Grenade de l’invisible violence
Farzaneh Rezaei
Artiste en maîtrise en arts / Février 2018
Je viens d’une culture différente de celle du Québec et de l’espace Occidental d’une manière générale. Je suis une femme perse, d’Iran. Ce faisant, comme beaucoup d’artistes, je perçois les mouvements de l’art contemporain sans systématiquement m’inscrire dans ses grands questionnements. Tout comme le travail de l’artiste d’origine algonquine, Nadia Myre qui propose dans sa pratique un récit décolonial par une démarche de réappropriation de l’ancestrale du tissage des perles, je tente d’exprimer à mon tour une expérience non-occidentale de l’art.
Artiste et étudiante en maîtrise en arts visuels et médiatiques à l’UQAM, cela fait trois ans que j’ai immigré à Montréal. Avant d’entrer à l’université, j’ai remporté une bourse et participé à quelques expositions. Mon sentiment est que ma pratique artistique reste sous la bannière de l’artiste issue de la diversité. Ce cadre restreint ma création et celle d’autres artistes issus de milieux similaires. C’est selon moi l’une des raisons de notre faible visibilité sur la scène artistique professionnelle montréalaise.
Pour ouvrir mon horizon, j’ai décidé d’étudier à l’université.
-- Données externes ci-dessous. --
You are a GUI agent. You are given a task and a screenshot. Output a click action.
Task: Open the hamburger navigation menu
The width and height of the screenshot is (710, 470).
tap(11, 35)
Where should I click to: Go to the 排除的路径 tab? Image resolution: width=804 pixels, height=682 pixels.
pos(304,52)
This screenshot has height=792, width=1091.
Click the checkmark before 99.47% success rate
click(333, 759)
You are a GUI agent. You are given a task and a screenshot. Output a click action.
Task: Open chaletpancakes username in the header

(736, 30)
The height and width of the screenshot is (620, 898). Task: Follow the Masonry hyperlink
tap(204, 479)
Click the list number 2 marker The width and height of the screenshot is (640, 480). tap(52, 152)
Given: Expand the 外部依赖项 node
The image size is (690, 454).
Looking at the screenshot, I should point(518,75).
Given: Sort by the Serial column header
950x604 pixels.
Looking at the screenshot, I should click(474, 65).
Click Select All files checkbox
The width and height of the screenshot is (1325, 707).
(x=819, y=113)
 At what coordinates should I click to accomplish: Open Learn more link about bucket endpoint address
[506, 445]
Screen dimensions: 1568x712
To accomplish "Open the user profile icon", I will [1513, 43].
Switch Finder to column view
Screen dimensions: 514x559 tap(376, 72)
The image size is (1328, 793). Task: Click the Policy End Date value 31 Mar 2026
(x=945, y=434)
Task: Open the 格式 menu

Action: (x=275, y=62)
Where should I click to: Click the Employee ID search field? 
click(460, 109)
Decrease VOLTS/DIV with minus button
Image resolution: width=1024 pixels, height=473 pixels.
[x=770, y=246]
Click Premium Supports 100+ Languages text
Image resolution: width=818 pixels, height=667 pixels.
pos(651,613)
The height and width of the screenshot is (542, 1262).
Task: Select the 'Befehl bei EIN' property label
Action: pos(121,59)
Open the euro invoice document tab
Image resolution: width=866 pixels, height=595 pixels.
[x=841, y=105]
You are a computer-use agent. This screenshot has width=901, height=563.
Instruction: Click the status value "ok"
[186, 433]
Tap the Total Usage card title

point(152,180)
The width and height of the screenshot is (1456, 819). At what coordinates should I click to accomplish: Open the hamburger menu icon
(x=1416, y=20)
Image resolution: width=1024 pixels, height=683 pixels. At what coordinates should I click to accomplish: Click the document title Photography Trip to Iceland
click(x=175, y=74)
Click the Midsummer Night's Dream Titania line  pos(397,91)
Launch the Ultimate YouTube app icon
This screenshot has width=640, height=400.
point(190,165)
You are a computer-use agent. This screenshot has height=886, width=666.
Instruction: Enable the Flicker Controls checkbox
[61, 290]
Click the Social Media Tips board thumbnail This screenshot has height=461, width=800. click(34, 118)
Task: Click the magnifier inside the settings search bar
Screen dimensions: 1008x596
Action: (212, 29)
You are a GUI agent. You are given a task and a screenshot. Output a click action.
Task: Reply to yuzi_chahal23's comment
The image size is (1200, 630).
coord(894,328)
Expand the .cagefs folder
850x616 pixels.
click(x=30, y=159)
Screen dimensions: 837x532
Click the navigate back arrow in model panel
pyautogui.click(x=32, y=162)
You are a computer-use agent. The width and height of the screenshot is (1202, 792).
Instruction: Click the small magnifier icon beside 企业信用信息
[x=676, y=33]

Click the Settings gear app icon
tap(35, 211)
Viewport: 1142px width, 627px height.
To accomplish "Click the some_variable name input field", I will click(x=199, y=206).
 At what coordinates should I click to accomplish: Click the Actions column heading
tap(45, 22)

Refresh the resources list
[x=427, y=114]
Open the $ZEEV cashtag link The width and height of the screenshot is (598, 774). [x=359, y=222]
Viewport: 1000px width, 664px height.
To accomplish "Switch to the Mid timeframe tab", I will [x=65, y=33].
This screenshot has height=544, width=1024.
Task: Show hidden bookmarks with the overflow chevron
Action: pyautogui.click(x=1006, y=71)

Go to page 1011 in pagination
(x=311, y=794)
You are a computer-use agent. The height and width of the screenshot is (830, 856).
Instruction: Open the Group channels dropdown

Lors de la première session, quand les professeurs m’ont demandé quelles étaient mes filiations artistiques, j’ai eu le sentiment d’avoir perdu mes références et mes repères.
Personne ne connaissait les poètes classiques iraniens tel que Rumi, Omar Khayam, Forough Farrokhzad ou l’artiste visuel perse Ardeshir Mohasses. C’était un sentiment étrange et nouveau. Où je suis ? Qu’est-ce que je fais ? Est-ce que les autres me comprennent ?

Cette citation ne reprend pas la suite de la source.